▶ THE TASK: With pictures left out, copy exactly every line from the one containing "This screenshot has width=1202, height=870." through the end of the material.
· · · · ·
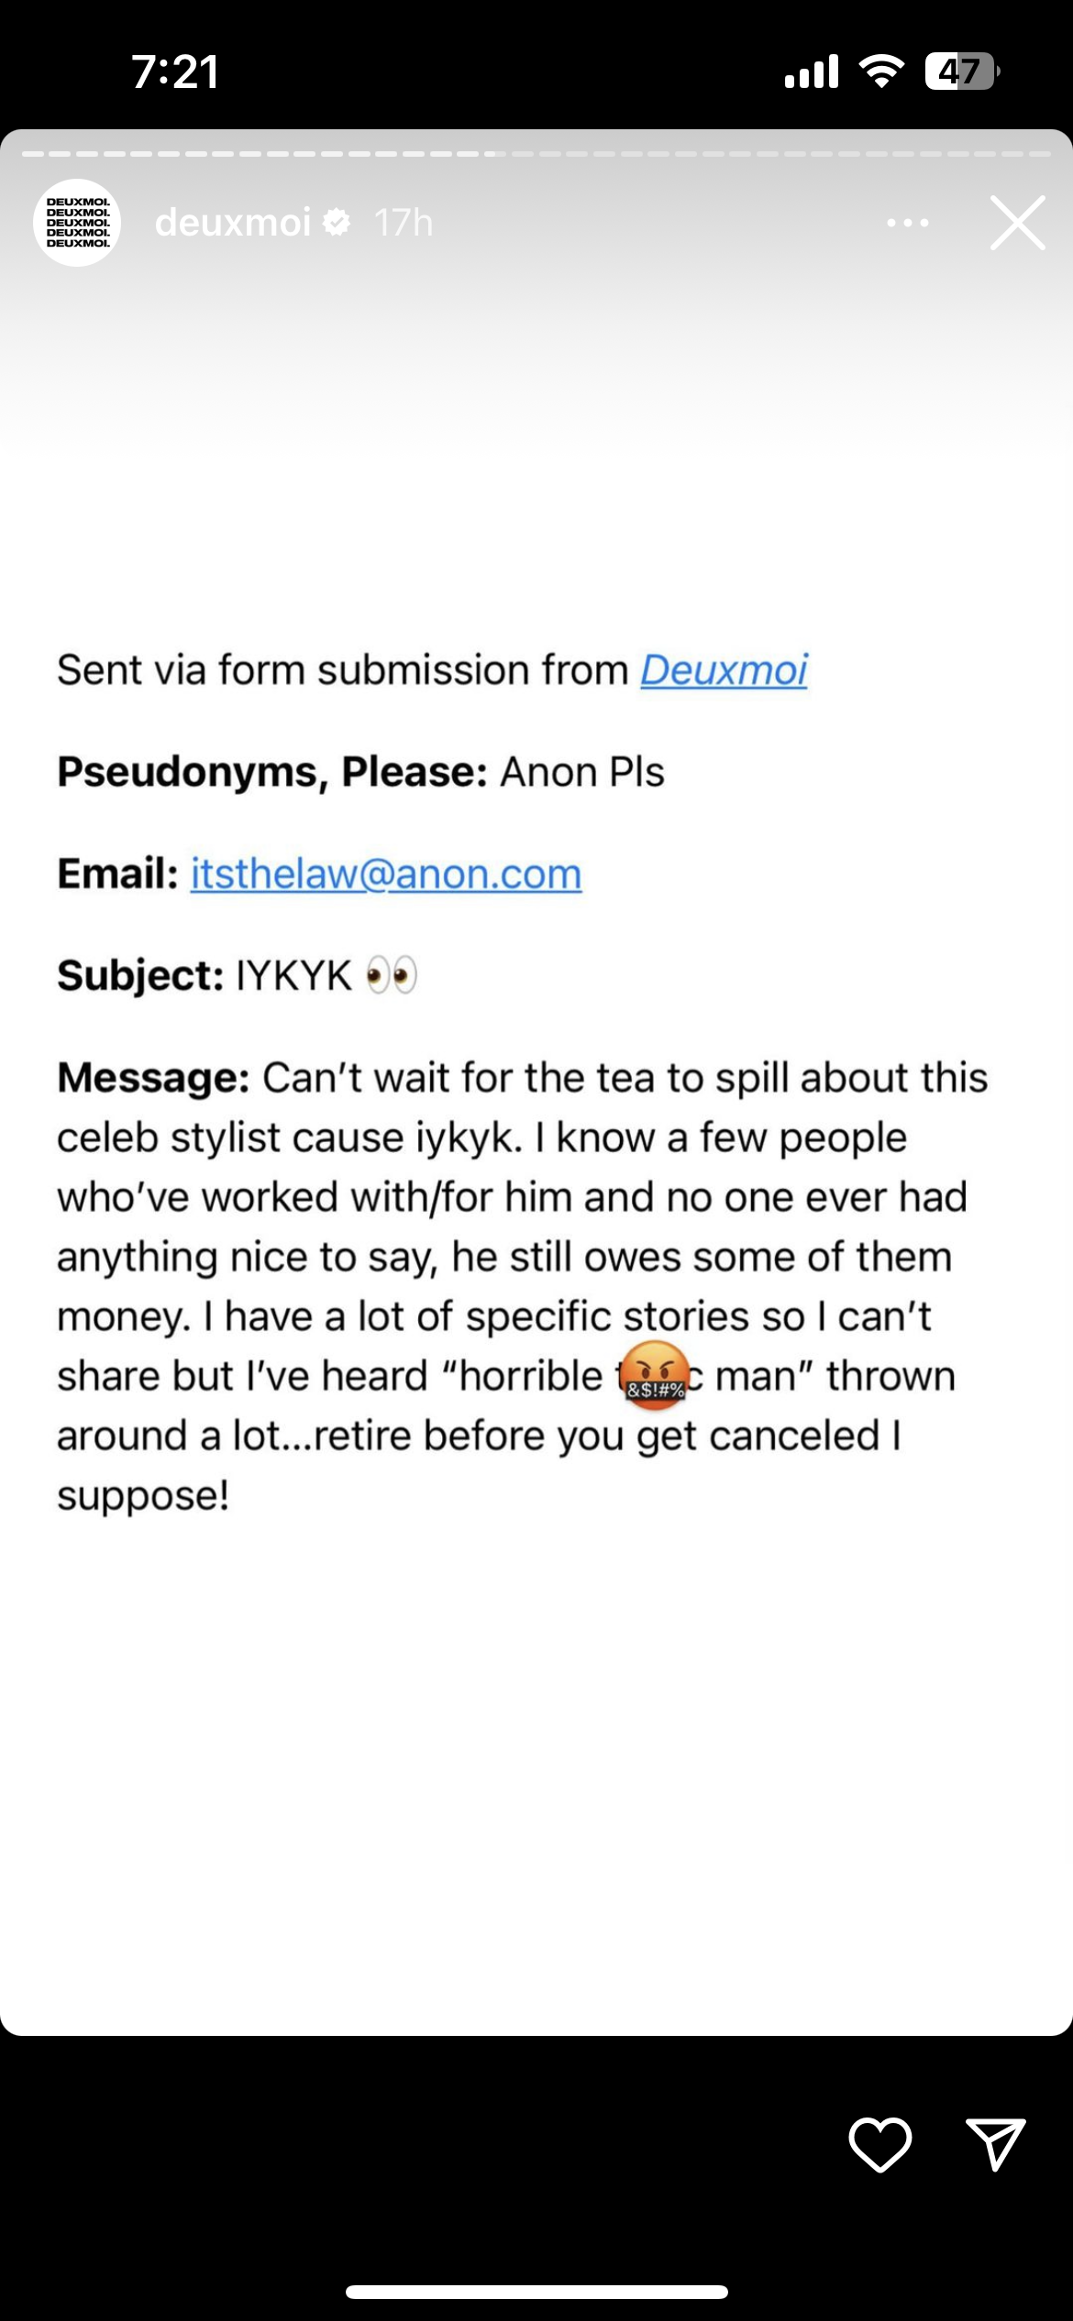Tap the battery indicator showing 47
1073x2321 pixels.
(962, 71)
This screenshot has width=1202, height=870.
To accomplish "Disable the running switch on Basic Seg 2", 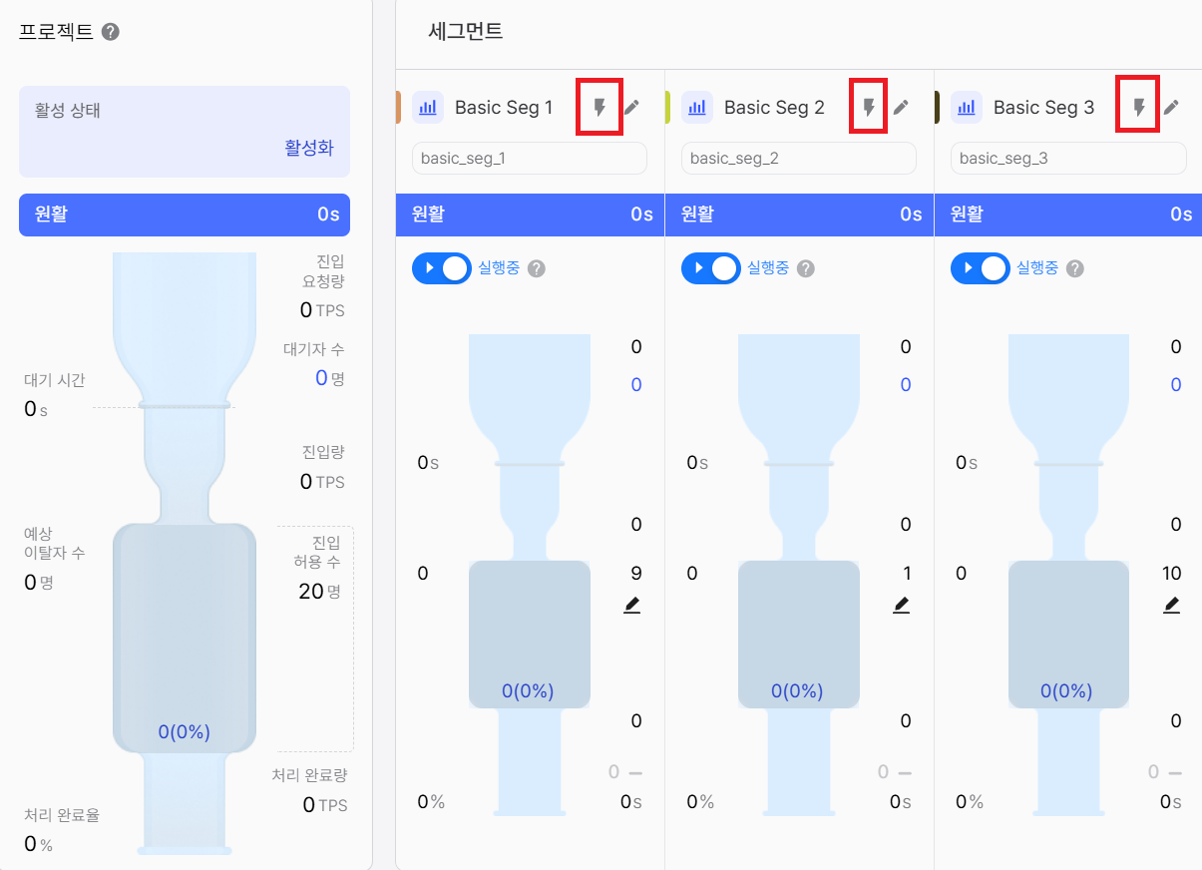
· · · · ·
▶ RESPONSE FOR THIS EXERCISE:
This screenshot has width=1202, height=870.
To accomplish "Disable the running switch on Basic Seg 2", 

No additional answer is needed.